Directly he had repeated the last verse of the fable—which he did without thinking at all of its meaning—Maurice bounded off from the drawing-room into the garden. In a moment he had unfastened the horse, and placing his foot in the stirrup, had sprung on its back. Then he called out: “Gee-up, Cressida! gee-up, my friend!”

Cressida, after shaking its head and flowing mane, started off at a gallop, putting out its legs in the most graceful way imaginable. Because I have said that Cressida was a wooden horse, you picture it to yourselves perhaps as resembling other wooden horses that you have seen,—pretty toy horses, no doubt: but either they have been only rocking-horses, or they have just moved a little means of some mechanism which does not produce the real action of a horse. Cressida was like none of these; but lifted up its legs one after the other with the grace and elegance of a thoroughbred English horse.

Yes, certainly, for a horse made of wood, it was very wonderful. It had a curving neck, a long black tail. The muscles were marked, as you see in well-bred horses; the chest was powerful, the head small, the ears delicate, the eyes full of fire, and the skin was soft and glossy. Add to all this that every time you stroked Cressida on the neck it neighed joyously, and it obeyed the bridle like the most docile Arab horse.

It had many other precious qualities; but were I to tell you all, this book would not contain the description: I should be obliged to make a second volume. I will only add, therefore, that this wonderful horse could remain without food or drink for any length of time that circumstances might render convenient.

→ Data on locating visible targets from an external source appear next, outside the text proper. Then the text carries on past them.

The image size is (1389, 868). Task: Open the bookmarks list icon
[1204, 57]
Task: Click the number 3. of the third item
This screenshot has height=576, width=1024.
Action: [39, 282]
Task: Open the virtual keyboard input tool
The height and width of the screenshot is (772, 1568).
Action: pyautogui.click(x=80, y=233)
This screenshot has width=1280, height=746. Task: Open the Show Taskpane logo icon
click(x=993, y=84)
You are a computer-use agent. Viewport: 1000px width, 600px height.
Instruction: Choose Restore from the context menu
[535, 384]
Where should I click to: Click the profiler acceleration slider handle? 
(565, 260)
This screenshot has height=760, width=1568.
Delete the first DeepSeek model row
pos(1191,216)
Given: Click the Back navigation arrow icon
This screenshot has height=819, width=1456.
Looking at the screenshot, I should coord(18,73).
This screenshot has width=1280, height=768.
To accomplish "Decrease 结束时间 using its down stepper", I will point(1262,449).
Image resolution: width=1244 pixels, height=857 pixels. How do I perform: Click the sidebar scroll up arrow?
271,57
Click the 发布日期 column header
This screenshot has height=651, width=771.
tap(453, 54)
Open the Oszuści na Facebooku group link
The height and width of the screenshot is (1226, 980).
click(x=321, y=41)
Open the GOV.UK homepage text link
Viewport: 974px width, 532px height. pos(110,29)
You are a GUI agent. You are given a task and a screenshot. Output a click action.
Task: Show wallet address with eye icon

Unfortunately I can give no precise details concerning the birth, education, or infantine peculiarities of Cressida. It would even be impossible to learn them now; for the only person who knew anything about them—the old man who gave the horse to my little friend—is no longer alive. We know very little even of this old man himself. He was a native of Nuremberg, an ancient city of Germany, where it is supposed that clocks were first invented. It seems that in his own country, Fritz—for that was the only name we knew him by—had been considered an extraordinary mechanician; and he was driven away from Nuremberg through the jealousy and enmity of a rich and powerful Burgomaster of the city, who had a turn for mechanical inventions himself.

The invention upon which this Burgomaster most prided himself, was an automaton, or wooden figure, of a woman, which walked, and smirked, and smiled, like a real lady; but he could not make her speak. Fritz, who was then young, devoted himself to a similar work; and made a figure representing a young peasant-girl, who could say, “Good morning,” and inquire after your health; and, if you took her by the hand, would look down with admirable modesty and grace. The success of Fritz gave great offence to the Burgomaster; and there grew up between the two, first a rivalry, then an enmity, which at last caused Fritz to leave the city.

When little Maurice first knew him, Fritz could hardly have been less than seventy-five years old: he was so old that his hair was quite white, his head shook a little, and he only walked by the help of a stick. He lived as if he was very poor, in a small cottage near the house of Maurice’s parents. Whenever Maurice saw him, the little boy always wished him good morning, and stopped to talk to him. Fritz was very much pleased with these attentions, and began to feel a strong affection for the child; who was not slow to return it.

The child’s instinct told him that Fritz was good and unfortunate, deserving to be loved and pitied. And indeed he did deserve pity. In the decline of his life, not only did he live in poverty, but the peasants of the village he had chosen for his retreat, hurt perhaps by the coldness and reserve of his manners, used to laugh at him, and sometimes insult him. The boys of the place, generally mischievous and badly brought up, would run after him, and mimicking his German accent, inquire whether he had a cold in his head that he was obliged to speak through his nose.

HE SHOWED MAURICE HOW TO SIT THE HORSE FIRMLY AND GRACEFULLY.